Dataset entries:
━━━━

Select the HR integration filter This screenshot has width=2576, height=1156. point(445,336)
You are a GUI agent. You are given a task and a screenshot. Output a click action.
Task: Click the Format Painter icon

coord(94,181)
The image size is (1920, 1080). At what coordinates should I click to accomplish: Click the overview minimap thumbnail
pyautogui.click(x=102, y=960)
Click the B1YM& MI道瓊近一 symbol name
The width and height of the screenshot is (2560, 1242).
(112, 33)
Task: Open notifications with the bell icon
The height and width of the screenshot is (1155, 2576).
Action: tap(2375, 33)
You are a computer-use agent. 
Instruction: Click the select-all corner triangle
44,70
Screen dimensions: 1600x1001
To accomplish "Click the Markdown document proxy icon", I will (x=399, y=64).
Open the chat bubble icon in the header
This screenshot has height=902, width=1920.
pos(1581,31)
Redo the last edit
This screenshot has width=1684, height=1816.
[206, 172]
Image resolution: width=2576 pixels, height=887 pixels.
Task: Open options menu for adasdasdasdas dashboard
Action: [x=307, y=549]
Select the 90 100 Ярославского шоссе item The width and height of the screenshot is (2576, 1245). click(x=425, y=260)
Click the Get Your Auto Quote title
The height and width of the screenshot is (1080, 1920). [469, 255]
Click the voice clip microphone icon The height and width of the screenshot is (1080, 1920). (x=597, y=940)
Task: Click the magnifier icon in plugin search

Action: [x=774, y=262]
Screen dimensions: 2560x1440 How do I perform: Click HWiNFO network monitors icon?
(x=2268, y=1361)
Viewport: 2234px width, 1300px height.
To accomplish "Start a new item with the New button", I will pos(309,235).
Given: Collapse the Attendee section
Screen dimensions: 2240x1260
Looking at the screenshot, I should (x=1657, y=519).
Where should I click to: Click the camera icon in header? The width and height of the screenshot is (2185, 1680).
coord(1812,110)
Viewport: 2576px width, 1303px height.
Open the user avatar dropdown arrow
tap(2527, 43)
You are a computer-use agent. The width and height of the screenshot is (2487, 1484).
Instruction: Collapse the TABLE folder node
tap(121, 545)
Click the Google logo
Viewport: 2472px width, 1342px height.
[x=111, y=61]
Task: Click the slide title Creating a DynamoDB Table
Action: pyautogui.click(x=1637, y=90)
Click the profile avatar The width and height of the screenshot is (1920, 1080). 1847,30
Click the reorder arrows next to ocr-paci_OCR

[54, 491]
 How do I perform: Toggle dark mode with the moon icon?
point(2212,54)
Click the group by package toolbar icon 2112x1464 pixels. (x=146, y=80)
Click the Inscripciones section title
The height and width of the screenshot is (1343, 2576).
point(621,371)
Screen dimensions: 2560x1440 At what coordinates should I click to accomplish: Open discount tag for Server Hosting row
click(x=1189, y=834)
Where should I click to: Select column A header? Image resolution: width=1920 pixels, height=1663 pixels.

━━━━

■ Exercise instructions
Among the lines above, find those with the string "item" and copy them.

■ Answer for this exercise
Select the 90 100 Ярославского шоссе item The width and height of the screenshot is (2576, 1245). click(x=425, y=260)
To accomplish "Start a new item with the New button", I will pos(309,235).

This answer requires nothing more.